=== Records for processing ===

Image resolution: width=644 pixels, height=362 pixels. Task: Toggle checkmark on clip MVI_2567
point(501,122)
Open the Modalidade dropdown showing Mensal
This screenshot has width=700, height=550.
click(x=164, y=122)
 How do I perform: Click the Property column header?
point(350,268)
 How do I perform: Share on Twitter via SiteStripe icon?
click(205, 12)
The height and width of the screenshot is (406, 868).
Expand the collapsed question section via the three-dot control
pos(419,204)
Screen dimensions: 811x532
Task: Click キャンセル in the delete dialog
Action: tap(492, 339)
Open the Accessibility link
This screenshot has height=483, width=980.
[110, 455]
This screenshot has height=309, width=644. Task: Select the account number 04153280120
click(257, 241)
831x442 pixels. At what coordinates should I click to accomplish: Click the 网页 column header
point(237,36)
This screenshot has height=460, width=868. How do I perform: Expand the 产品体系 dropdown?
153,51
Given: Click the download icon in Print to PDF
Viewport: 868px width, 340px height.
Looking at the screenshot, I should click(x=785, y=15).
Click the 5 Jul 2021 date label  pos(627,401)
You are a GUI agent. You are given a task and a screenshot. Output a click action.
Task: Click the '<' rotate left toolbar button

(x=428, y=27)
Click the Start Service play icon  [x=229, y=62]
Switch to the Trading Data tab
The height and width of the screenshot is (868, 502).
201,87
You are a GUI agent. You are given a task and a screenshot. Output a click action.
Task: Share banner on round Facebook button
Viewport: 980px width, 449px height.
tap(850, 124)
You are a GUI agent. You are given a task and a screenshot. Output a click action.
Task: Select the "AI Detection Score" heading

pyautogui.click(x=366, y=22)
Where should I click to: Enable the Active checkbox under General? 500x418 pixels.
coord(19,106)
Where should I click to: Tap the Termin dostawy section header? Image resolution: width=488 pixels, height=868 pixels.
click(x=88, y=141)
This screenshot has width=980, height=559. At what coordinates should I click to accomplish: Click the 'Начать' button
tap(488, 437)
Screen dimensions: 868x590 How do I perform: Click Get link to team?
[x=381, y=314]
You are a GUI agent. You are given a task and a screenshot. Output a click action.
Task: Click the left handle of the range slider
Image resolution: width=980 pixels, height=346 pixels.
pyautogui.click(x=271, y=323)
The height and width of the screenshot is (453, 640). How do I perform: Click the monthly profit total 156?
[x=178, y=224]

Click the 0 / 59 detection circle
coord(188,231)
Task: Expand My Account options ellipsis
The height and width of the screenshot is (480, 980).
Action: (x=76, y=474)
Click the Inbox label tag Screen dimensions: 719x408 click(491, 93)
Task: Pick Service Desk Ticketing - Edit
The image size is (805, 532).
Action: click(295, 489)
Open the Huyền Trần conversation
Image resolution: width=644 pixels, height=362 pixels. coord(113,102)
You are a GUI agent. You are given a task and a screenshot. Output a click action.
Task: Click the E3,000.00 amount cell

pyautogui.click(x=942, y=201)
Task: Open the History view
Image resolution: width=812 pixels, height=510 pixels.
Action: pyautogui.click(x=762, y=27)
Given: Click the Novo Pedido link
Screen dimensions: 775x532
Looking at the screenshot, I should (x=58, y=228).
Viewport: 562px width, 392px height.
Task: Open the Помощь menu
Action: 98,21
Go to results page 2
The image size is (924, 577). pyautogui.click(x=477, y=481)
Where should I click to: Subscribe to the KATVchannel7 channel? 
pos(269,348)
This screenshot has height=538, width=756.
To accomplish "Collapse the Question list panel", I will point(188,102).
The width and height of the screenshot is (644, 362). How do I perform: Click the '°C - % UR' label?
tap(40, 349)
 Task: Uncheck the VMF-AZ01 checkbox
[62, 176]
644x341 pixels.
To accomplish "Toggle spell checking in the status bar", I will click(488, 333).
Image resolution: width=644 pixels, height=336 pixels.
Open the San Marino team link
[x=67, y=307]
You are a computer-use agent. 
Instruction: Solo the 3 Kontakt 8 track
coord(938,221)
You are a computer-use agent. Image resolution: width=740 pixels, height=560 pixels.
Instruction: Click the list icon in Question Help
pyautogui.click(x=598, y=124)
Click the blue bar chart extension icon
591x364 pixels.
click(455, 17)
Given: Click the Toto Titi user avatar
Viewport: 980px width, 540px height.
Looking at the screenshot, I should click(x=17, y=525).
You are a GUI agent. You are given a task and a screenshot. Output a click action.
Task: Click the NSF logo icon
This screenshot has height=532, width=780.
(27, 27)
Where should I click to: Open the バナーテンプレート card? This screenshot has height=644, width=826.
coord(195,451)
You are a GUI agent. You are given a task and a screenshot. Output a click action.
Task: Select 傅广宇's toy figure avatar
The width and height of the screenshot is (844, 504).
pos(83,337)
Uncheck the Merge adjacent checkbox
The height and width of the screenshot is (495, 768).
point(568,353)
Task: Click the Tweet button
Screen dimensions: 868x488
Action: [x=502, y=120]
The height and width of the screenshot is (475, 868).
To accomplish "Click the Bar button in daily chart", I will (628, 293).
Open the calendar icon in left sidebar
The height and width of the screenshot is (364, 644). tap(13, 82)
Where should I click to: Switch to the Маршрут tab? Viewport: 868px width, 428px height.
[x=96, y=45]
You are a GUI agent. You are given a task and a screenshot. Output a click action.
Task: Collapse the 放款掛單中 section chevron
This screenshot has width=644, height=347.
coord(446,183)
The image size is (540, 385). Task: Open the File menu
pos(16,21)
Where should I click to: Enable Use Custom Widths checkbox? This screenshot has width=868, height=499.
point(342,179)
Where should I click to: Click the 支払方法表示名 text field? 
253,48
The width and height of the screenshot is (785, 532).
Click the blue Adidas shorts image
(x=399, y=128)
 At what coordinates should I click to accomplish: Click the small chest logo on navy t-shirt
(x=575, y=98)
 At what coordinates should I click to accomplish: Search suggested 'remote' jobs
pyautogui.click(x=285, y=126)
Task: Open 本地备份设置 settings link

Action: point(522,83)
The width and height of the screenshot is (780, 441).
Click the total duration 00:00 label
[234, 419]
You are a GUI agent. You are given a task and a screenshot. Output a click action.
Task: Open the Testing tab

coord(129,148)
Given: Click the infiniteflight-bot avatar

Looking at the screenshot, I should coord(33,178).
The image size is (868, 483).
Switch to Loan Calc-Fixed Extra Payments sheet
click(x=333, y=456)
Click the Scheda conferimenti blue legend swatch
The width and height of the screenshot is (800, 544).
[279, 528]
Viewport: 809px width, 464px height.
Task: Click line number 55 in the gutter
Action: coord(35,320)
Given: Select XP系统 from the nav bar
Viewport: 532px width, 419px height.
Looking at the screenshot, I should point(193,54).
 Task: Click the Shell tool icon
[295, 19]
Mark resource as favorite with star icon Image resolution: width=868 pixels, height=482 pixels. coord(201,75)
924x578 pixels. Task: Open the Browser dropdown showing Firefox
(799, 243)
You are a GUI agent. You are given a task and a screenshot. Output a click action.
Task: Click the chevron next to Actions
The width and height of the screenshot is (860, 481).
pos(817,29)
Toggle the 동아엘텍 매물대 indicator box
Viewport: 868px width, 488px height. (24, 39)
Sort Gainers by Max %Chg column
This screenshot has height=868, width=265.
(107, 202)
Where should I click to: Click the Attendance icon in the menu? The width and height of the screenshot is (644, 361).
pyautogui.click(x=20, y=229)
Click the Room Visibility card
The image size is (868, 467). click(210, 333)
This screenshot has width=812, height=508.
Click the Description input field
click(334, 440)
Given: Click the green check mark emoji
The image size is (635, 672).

===

= What you should do =
Copy all of the items above line for line, with no changes to any character.

= Written answer =
Image resolution: width=644 pixels, height=362 pixels. Task: Toggle checkmark on clip MVI_2567
point(501,122)
Open the Modalidade dropdown showing Mensal
This screenshot has width=700, height=550.
click(x=164, y=122)
 How do I perform: Click the Property column header?
point(350,268)
 How do I perform: Share on Twitter via SiteStripe icon?
click(205, 12)
The height and width of the screenshot is (406, 868).
Expand the collapsed question section via the three-dot control
pos(419,204)
Screen dimensions: 811x532
Task: Click キャンセル in the delete dialog
Action: tap(492, 339)
Open the Accessibility link
This screenshot has height=483, width=980.
[110, 455]
This screenshot has height=309, width=644. Task: Select the account number 04153280120
click(257, 241)
831x442 pixels. At what coordinates should I click to accomplish: Click the 网页 column header
point(237,36)
This screenshot has height=460, width=868. How do I perform: Expand the 产品体系 dropdown?
153,51
Given: Click the download icon in Print to PDF
Viewport: 868px width, 340px height.
Looking at the screenshot, I should click(x=785, y=15).
Click the 5 Jul 2021 date label  pos(627,401)
You are a GUI agent. You are given a task and a screenshot. Output a click action.
Task: Click the '<' rotate left toolbar button

(x=428, y=27)
Click the Start Service play icon  [x=229, y=62]
Switch to the Trading Data tab
The height and width of the screenshot is (868, 502).
201,87
You are a GUI agent. You are given a task and a screenshot. Output a click action.
Task: Share banner on round Facebook button
Viewport: 980px width, 449px height.
tap(850, 124)
You are a GUI agent. You are given a task and a screenshot. Output a click action.
Task: Select the "AI Detection Score" heading

pyautogui.click(x=366, y=22)
Where should I click to: Enable the Active checkbox under General? 500x418 pixels.
coord(19,106)
Where should I click to: Tap the Termin dostawy section header? Image resolution: width=488 pixels, height=868 pixels.
click(x=88, y=141)
This screenshot has width=980, height=559. At what coordinates should I click to accomplish: Click the 'Начать' button
tap(488, 437)
Screen dimensions: 868x590 How do I perform: Click Get link to team?
[x=381, y=314]
You are a GUI agent. You are given a task and a screenshot. Output a click action.
Task: Click the left handle of the range slider
Image resolution: width=980 pixels, height=346 pixels.
pyautogui.click(x=271, y=323)
The height and width of the screenshot is (453, 640). How do I perform: Click the monthly profit total 156?
[x=178, y=224]

Click the 0 / 59 detection circle
coord(188,231)
Task: Expand My Account options ellipsis
The height and width of the screenshot is (480, 980).
Action: (x=76, y=474)
Click the Inbox label tag Screen dimensions: 719x408 click(491, 93)
Task: Pick Service Desk Ticketing - Edit
The image size is (805, 532).
Action: click(295, 489)
Open the Huyền Trần conversation
Image resolution: width=644 pixels, height=362 pixels. coord(113,102)
You are a GUI agent. You are given a task and a screenshot. Output a click action.
Task: Click the E3,000.00 amount cell

pyautogui.click(x=942, y=201)
Task: Open the History view
Image resolution: width=812 pixels, height=510 pixels.
Action: pyautogui.click(x=762, y=27)
Given: Click the Novo Pedido link
Screen dimensions: 775x532
Looking at the screenshot, I should (x=58, y=228).
Viewport: 562px width, 392px height.
Task: Open the Помощь menu
Action: 98,21
Go to results page 2
The image size is (924, 577). pyautogui.click(x=477, y=481)
Where should I click to: Subscribe to the KATVchannel7 channel? 
pos(269,348)
This screenshot has height=538, width=756.
To accomplish "Collapse the Question list panel", I will point(188,102).
The width and height of the screenshot is (644, 362). How do I perform: Click the '°C - % UR' label?
tap(40, 349)
 Task: Uncheck the VMF-AZ01 checkbox
[62, 176]
644x341 pixels.
To accomplish "Toggle spell checking in the status bar", I will click(488, 333).
Image resolution: width=644 pixels, height=336 pixels.
Open the San Marino team link
[x=67, y=307]
You are a computer-use agent. 
Instruction: Solo the 3 Kontakt 8 track
coord(938,221)
You are a computer-use agent. Image resolution: width=740 pixels, height=560 pixels.
Instruction: Click the list icon in Question Help
pyautogui.click(x=598, y=124)
Click the blue bar chart extension icon
591x364 pixels.
click(455, 17)
Given: Click the Toto Titi user avatar
Viewport: 980px width, 540px height.
Looking at the screenshot, I should click(x=17, y=525).
You are a GUI agent. You are given a task and a screenshot. Output a click action.
Task: Click the NSF logo icon
This screenshot has height=532, width=780.
(27, 27)
Where should I click to: Open the バナーテンプレート card? This screenshot has height=644, width=826.
coord(195,451)
You are a GUI agent. You are given a task and a screenshot. Output a click action.
Task: Select 傅广宇's toy figure avatar
The width and height of the screenshot is (844, 504).
pos(83,337)
Uncheck the Merge adjacent checkbox
The height and width of the screenshot is (495, 768).
point(568,353)
Task: Click the Tweet button
Screen dimensions: 868x488
Action: [x=502, y=120]
The height and width of the screenshot is (475, 868).
To accomplish "Click the Bar button in daily chart", I will (628, 293).
Open the calendar icon in left sidebar
The height and width of the screenshot is (364, 644). tap(13, 82)
Where should I click to: Switch to the Маршрут tab? Viewport: 868px width, 428px height.
[x=96, y=45]
You are a GUI agent. You are given a task and a screenshot. Output a click action.
Task: Collapse the 放款掛單中 section chevron
This screenshot has width=644, height=347.
coord(446,183)
The image size is (540, 385). Task: Open the File menu
pos(16,21)
Where should I click to: Enable Use Custom Widths checkbox? This screenshot has width=868, height=499.
point(342,179)
Where should I click to: Click the 支払方法表示名 text field? 
253,48
The width and height of the screenshot is (785, 532).
Click the blue Adidas shorts image
(x=399, y=128)
 At what coordinates should I click to accomplish: Click the small chest logo on navy t-shirt
(x=575, y=98)
 At what coordinates should I click to accomplish: Search suggested 'remote' jobs
pyautogui.click(x=285, y=126)
Task: Open 本地备份设置 settings link

Action: point(522,83)
The width and height of the screenshot is (780, 441).
Click the total duration 00:00 label
[234, 419]
You are a GUI agent. You are given a task and a screenshot. Output a click action.
Task: Open the Testing tab

coord(129,148)
Given: Click the infiniteflight-bot avatar

Looking at the screenshot, I should coord(33,178).
The image size is (868, 483).
Switch to Loan Calc-Fixed Extra Payments sheet
click(x=333, y=456)
Click the Scheda conferimenti blue legend swatch
The width and height of the screenshot is (800, 544).
[279, 528]
Viewport: 809px width, 464px height.
Task: Click line number 55 in the gutter
Action: coord(35,320)
Given: Select XP系统 from the nav bar
Viewport: 532px width, 419px height.
Looking at the screenshot, I should point(193,54).
 Task: Click the Shell tool icon
[295, 19]
Mark resource as favorite with star icon Image resolution: width=868 pixels, height=482 pixels. coord(201,75)
924x578 pixels. Task: Open the Browser dropdown showing Firefox
(799, 243)
You are a GUI agent. You are given a task and a screenshot. Output a click action.
Task: Click the chevron next to Actions
The width and height of the screenshot is (860, 481).
pos(817,29)
Toggle the 동아엘텍 매물대 indicator box
Viewport: 868px width, 488px height. (24, 39)
Sort Gainers by Max %Chg column
This screenshot has height=868, width=265.
(107, 202)
Where should I click to: Click the Attendance icon in the menu? The width and height of the screenshot is (644, 361).
pyautogui.click(x=20, y=229)
Click the Room Visibility card
The image size is (868, 467). click(210, 333)
This screenshot has width=812, height=508.
Click the Description input field
click(334, 440)
Given: Click the green check mark emoji
The image size is (635, 672).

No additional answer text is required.